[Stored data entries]
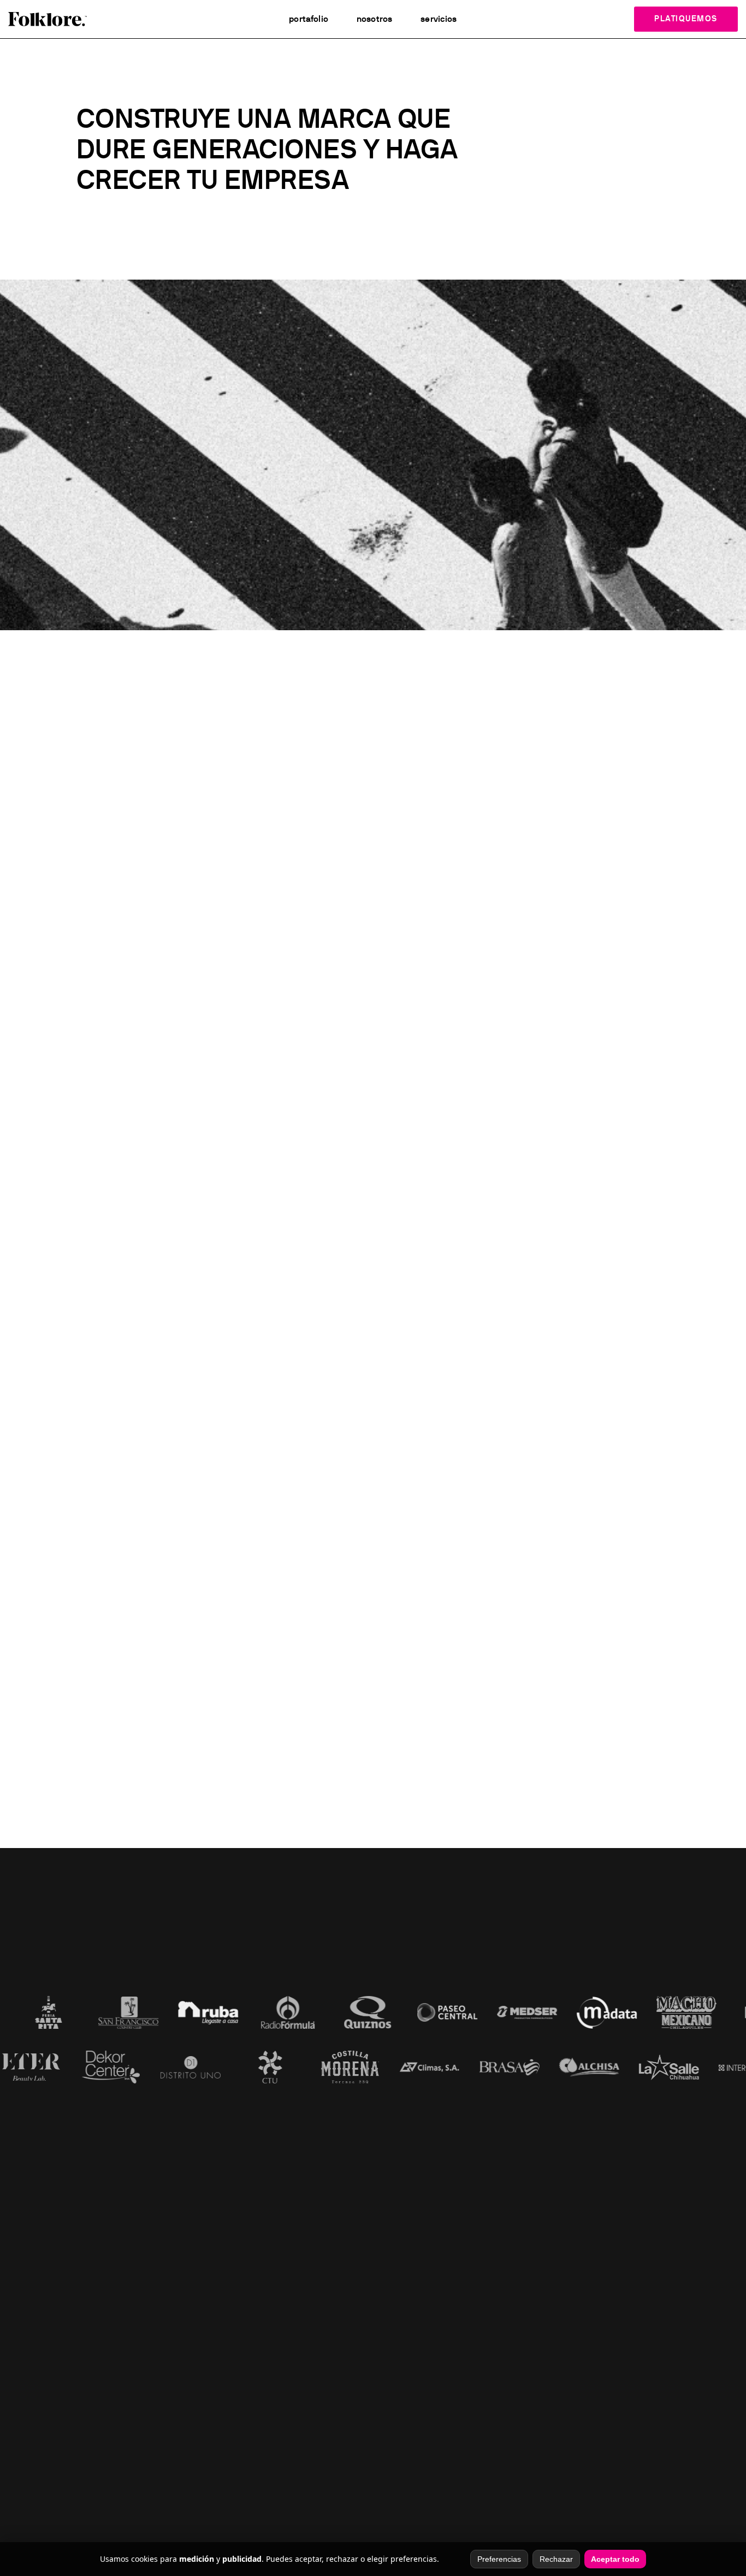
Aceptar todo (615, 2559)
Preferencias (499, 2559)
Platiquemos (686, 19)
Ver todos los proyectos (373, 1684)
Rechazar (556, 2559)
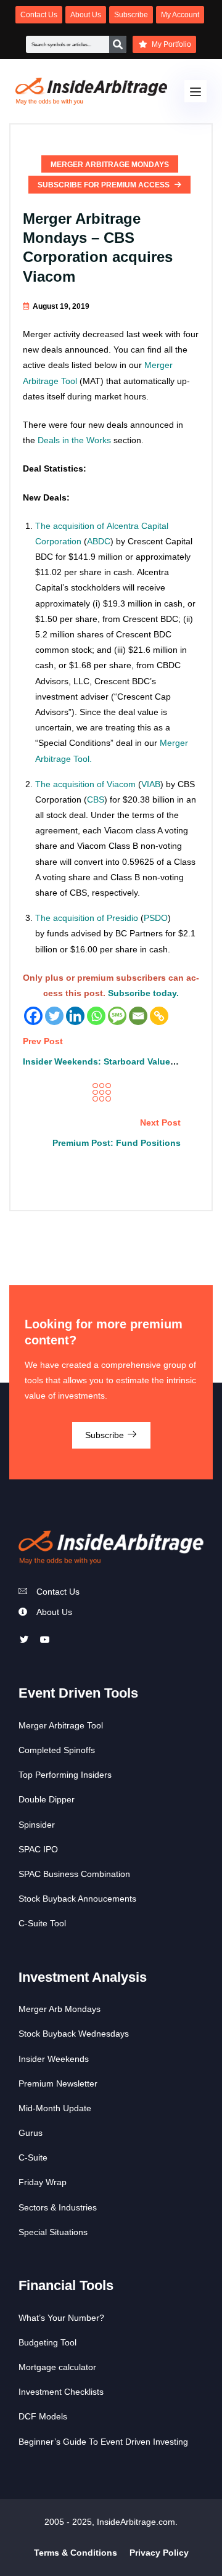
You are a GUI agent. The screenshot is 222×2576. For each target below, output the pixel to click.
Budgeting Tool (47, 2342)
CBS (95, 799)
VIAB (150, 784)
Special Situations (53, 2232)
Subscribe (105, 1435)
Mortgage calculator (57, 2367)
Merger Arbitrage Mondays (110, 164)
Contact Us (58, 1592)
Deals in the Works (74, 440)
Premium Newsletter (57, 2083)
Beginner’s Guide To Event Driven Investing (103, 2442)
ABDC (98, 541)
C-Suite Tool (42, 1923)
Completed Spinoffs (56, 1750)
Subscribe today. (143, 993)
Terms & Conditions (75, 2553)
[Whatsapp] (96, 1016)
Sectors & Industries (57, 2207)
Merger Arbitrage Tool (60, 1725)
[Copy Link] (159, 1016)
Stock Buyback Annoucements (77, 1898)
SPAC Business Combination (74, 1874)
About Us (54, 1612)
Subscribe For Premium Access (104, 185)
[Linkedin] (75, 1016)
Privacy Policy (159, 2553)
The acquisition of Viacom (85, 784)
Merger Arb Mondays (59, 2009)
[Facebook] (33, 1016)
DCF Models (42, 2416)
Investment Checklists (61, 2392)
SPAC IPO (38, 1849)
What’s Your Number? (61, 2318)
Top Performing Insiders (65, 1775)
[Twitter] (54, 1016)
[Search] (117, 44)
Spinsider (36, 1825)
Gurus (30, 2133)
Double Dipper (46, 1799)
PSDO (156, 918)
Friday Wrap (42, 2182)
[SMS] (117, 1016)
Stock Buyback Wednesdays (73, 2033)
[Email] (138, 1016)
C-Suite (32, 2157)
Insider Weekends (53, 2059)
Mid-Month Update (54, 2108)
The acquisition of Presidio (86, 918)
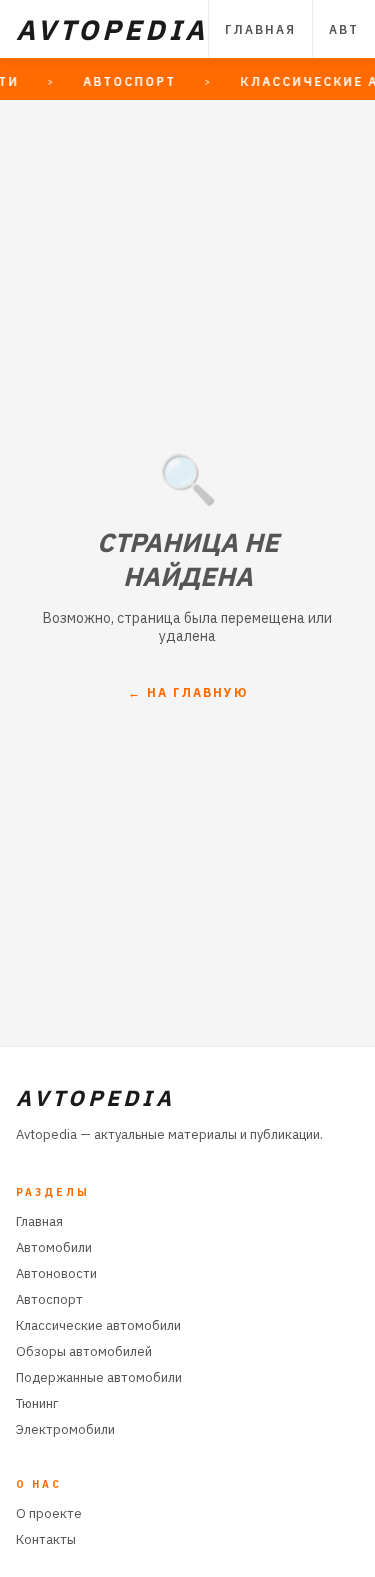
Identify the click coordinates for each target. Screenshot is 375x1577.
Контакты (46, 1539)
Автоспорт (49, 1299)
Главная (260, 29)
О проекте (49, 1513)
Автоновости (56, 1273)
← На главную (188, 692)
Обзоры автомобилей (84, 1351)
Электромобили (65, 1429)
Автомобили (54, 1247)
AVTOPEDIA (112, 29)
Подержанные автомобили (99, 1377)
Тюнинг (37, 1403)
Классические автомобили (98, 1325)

Task to carry out:
Look for the string "target" in the entries above. Copy every line that has it.

Written solution:
You are a GUI agent. The screenshot is 222×2576. For each target below, output the pixel to click.
Identify the click coordinates for each target. Screenshot is 375x1577.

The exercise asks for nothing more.